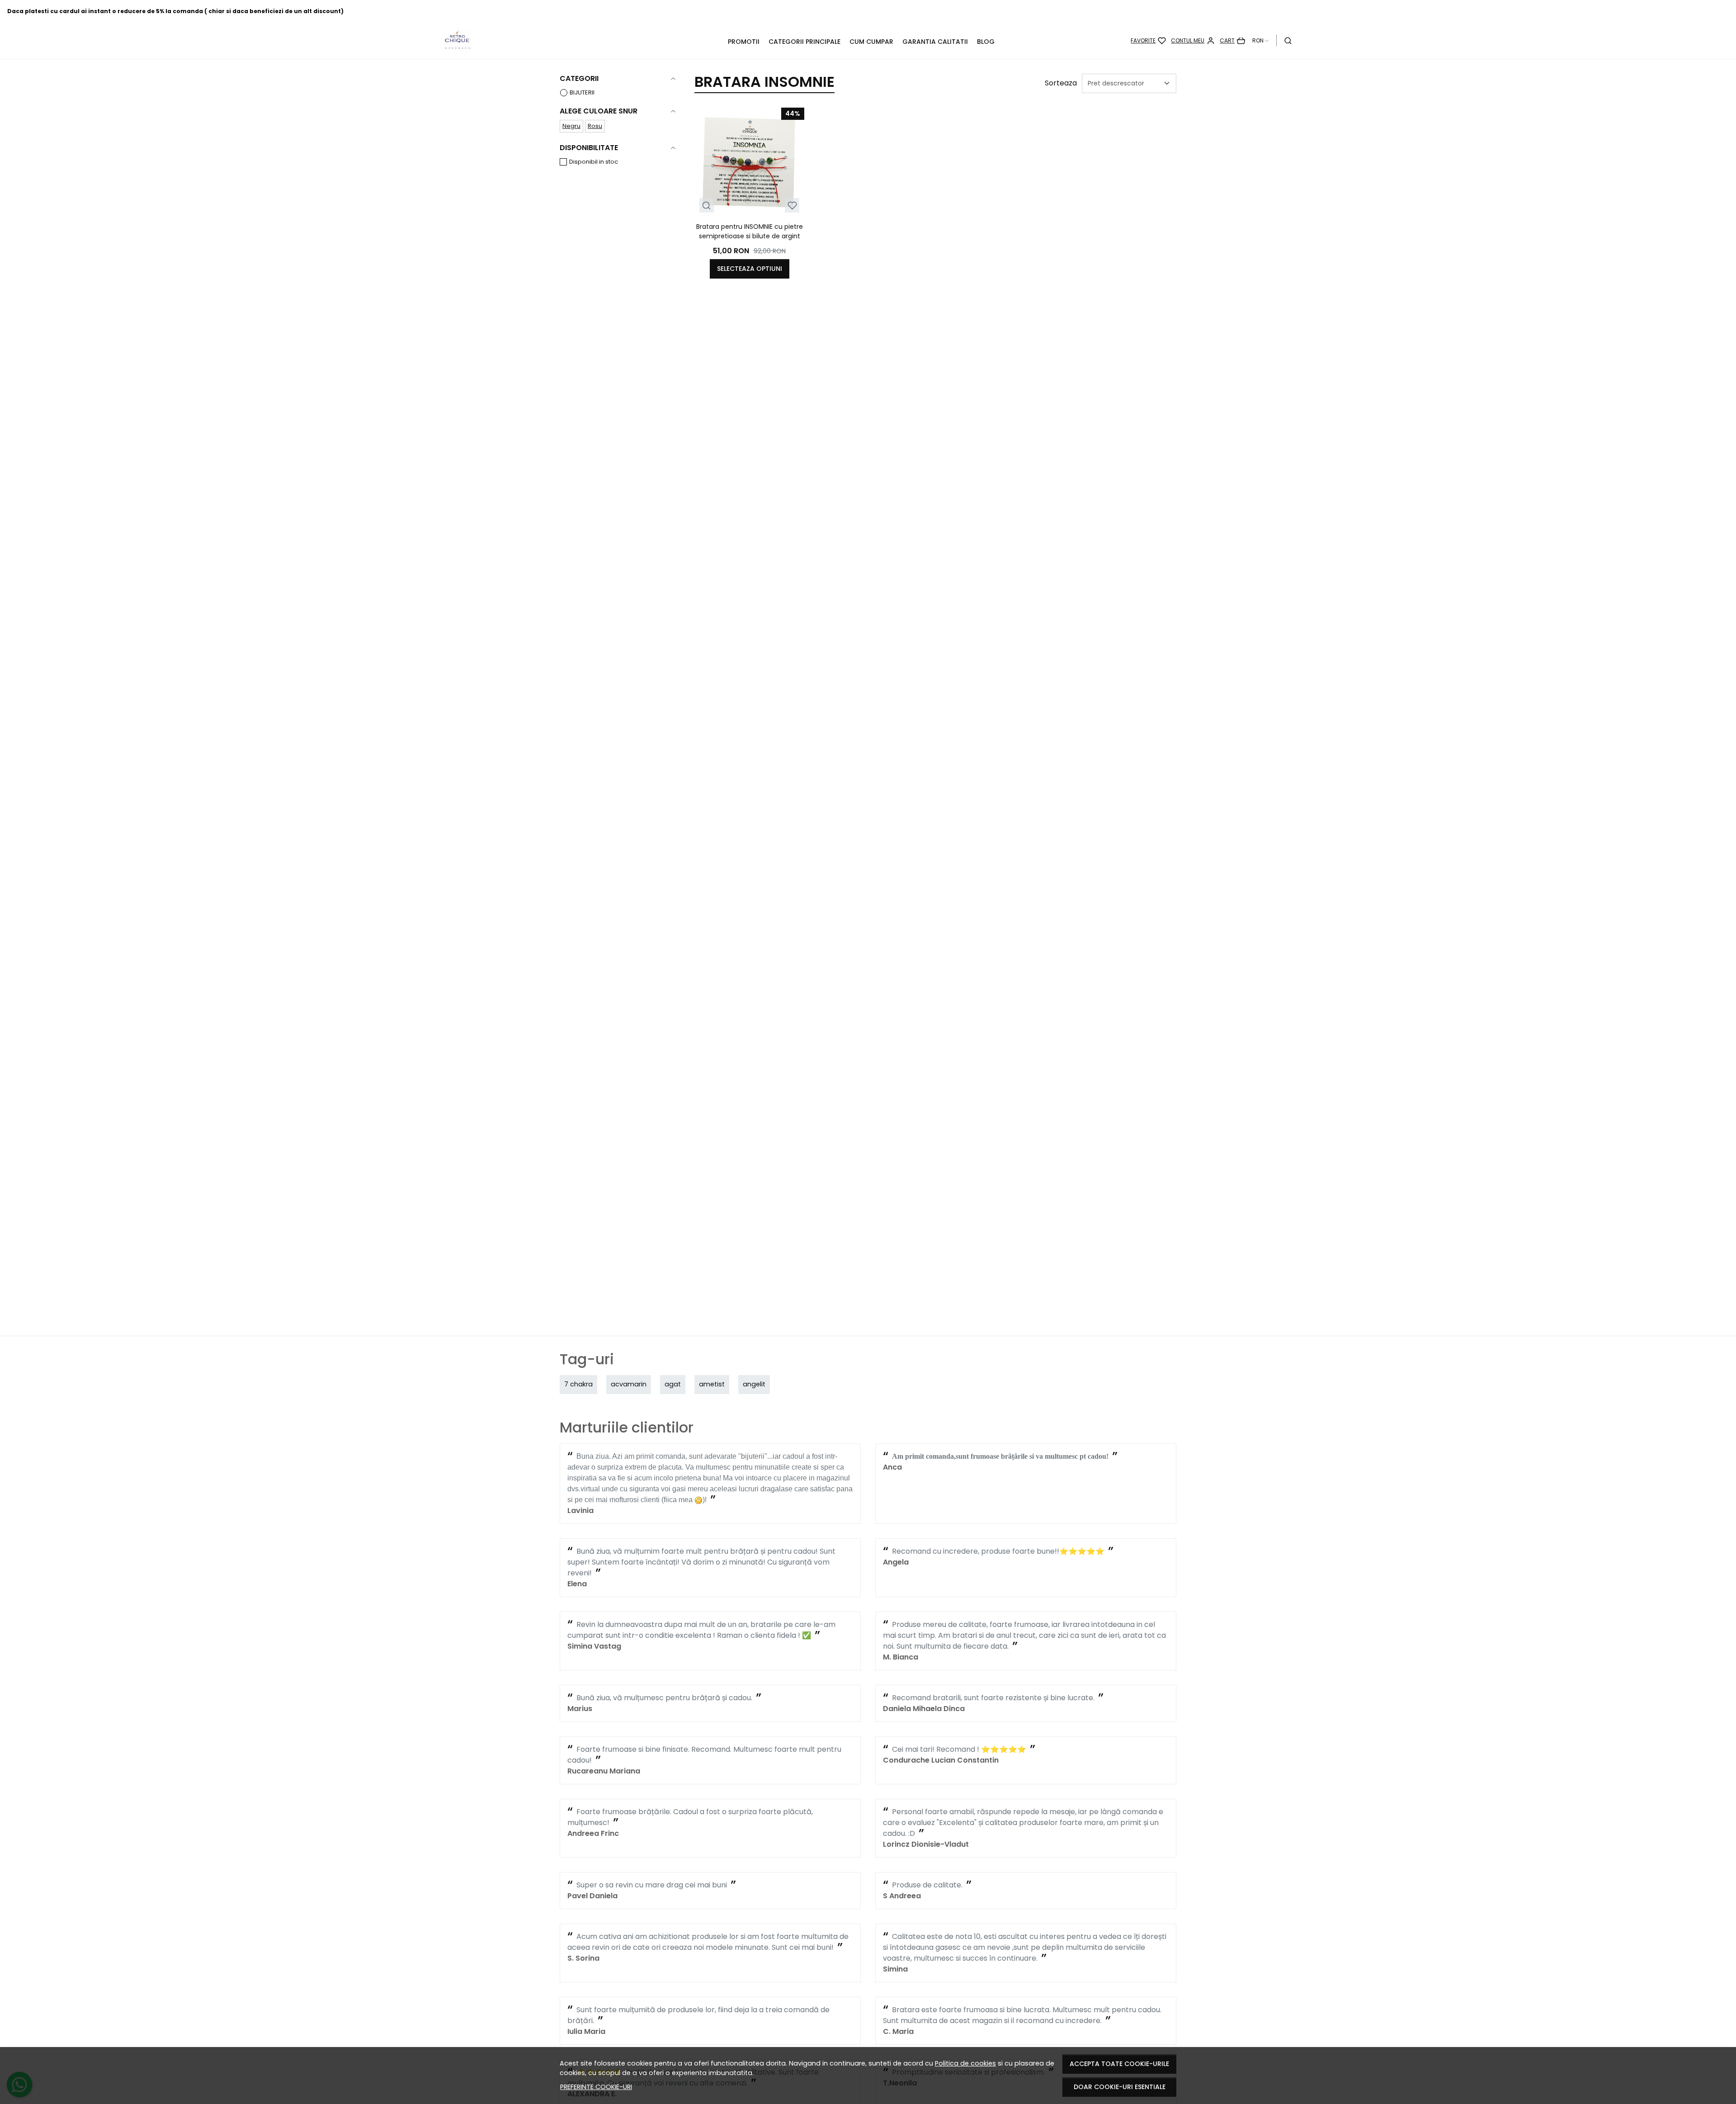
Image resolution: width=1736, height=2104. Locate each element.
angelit (754, 1384)
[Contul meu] (1193, 40)
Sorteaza (1061, 83)
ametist (712, 1384)
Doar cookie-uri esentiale (1119, 2086)
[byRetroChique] (520, 40)
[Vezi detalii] (706, 205)
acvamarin (628, 1384)
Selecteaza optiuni (749, 268)
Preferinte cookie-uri (596, 2086)
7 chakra (578, 1384)
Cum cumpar (871, 41)
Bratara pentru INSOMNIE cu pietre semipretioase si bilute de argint (749, 231)
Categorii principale (804, 41)
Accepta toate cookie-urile (1119, 2063)
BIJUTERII (582, 92)
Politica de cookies (965, 2063)
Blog (986, 41)
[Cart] (1232, 40)
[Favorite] (1148, 40)
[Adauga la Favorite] (792, 205)
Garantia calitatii (935, 41)
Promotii (744, 41)
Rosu (595, 126)
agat (673, 1384)
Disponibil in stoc (593, 161)
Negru (571, 126)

▶ **Task objective**
Copy out all of the data word for word. Do not carry over any picture.

▶ **Answer to this task**
Image resolution: width=1736, height=2104. Locate each element.
angelit (754, 1384)
[Contul meu] (1193, 40)
Sorteaza (1061, 83)
ametist (712, 1384)
Doar cookie-uri esentiale (1119, 2086)
[byRetroChique] (520, 40)
[Vezi detalii] (706, 205)
acvamarin (628, 1384)
Selecteaza optiuni (749, 268)
Preferinte cookie-uri (596, 2086)
7 chakra (578, 1384)
Cum cumpar (871, 41)
Bratara pentru INSOMNIE cu pietre semipretioase si bilute de argint (749, 231)
Categorii principale (804, 41)
Accepta toate cookie-urile (1119, 2063)
BIJUTERII (582, 92)
Politica de cookies (965, 2063)
Blog (986, 41)
[Cart] (1232, 40)
[Favorite] (1148, 40)
[Adauga la Favorite] (792, 205)
Garantia calitatii (935, 41)
Promotii (744, 41)
Rosu (595, 126)
agat (673, 1384)
Disponibil in stoc (593, 161)
Negru (571, 126)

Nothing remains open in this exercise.